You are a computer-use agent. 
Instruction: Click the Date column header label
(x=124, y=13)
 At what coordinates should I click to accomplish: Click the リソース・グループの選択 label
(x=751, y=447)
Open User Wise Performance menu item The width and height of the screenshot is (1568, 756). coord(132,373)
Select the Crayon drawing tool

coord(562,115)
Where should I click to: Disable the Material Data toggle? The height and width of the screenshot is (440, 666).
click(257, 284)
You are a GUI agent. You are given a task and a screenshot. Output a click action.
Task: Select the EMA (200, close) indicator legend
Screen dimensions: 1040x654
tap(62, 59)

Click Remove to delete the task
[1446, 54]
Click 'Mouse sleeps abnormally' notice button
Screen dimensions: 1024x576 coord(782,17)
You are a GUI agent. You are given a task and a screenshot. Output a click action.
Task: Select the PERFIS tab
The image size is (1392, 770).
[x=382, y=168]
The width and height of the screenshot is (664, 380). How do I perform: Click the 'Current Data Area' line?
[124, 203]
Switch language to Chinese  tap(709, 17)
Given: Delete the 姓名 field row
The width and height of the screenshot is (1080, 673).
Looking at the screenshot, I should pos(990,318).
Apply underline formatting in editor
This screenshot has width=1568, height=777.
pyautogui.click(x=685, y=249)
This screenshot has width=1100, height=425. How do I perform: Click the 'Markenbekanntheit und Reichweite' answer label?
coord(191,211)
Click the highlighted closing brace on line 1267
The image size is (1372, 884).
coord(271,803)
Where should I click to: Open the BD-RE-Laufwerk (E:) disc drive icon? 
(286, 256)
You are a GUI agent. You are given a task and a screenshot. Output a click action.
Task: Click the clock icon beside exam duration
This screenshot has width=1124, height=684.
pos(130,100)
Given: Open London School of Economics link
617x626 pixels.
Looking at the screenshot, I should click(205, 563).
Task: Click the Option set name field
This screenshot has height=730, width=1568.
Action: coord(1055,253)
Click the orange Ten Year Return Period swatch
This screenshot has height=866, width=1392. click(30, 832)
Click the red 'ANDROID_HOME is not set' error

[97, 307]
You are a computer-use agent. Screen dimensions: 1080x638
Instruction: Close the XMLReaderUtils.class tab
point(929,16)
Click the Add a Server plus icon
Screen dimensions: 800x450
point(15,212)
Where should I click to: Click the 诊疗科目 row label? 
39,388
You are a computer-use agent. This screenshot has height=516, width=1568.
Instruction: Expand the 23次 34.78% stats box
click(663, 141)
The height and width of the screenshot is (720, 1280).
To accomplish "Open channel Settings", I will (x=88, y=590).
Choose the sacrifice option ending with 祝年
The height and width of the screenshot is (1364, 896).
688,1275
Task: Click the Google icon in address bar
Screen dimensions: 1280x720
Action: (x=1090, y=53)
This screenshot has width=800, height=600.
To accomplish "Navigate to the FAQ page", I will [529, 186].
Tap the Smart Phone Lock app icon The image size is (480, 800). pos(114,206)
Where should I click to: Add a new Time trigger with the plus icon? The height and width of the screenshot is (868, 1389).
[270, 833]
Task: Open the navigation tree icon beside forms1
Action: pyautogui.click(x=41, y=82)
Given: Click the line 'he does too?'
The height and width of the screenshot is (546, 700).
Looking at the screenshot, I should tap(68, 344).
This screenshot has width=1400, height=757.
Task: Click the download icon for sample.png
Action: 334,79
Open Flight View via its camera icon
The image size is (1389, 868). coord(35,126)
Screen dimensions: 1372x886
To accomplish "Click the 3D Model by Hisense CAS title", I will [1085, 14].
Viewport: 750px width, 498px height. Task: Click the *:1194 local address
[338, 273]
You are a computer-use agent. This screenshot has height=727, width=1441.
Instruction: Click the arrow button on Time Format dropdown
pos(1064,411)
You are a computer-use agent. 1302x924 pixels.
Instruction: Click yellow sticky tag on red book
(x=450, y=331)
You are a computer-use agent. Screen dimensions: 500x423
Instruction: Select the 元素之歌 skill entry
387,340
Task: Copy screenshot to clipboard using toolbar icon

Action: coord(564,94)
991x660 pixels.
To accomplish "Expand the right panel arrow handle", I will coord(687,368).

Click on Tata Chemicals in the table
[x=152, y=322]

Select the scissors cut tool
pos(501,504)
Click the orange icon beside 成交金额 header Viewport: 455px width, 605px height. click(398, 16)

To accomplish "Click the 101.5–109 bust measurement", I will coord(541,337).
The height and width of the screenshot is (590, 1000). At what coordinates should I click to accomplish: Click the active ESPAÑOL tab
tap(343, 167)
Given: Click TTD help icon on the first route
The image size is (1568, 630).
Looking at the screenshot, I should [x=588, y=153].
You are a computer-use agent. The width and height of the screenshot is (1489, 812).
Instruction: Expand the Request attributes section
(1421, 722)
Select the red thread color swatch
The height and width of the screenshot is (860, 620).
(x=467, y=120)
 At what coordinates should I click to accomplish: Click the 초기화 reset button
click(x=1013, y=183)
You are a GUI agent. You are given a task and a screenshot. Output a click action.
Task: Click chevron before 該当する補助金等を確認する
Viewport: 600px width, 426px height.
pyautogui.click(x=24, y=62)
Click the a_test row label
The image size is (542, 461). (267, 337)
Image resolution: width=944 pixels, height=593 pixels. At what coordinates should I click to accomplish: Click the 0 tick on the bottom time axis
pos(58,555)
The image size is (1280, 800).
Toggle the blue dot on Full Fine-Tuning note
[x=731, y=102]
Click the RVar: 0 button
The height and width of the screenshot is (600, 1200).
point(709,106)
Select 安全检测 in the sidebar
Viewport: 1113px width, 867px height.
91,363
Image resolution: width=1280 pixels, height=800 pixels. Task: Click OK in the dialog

WORK ORDER —
The lines to return are those in the material above that hold "agent".

RESPONSE AREA —
You are a computer-use agent. 
You are a GUI agent. You are given a task and a screenshot. Output a click action.
You are a GUI agent. You are given a task and a screenshot. Output a click action.
You are a GUI agent. You are given a task and a screenshot. Output a click action.
You are a computer-use agent. Screen dimensions: 1080x638
You are a computer-use agent. This screenshot has height=516, width=1568.
You are a computer-use agent. This screenshot has height=727, width=1441.
You are a computer-use agent. 1302x924 pixels.
You are a computer-use agent. Screen dimensions: 500x423
You are a computer-use agent. The width and height of the screenshot is (1489, 812).
You are a GUI agent. You are given a task and a screenshot. Output a click action.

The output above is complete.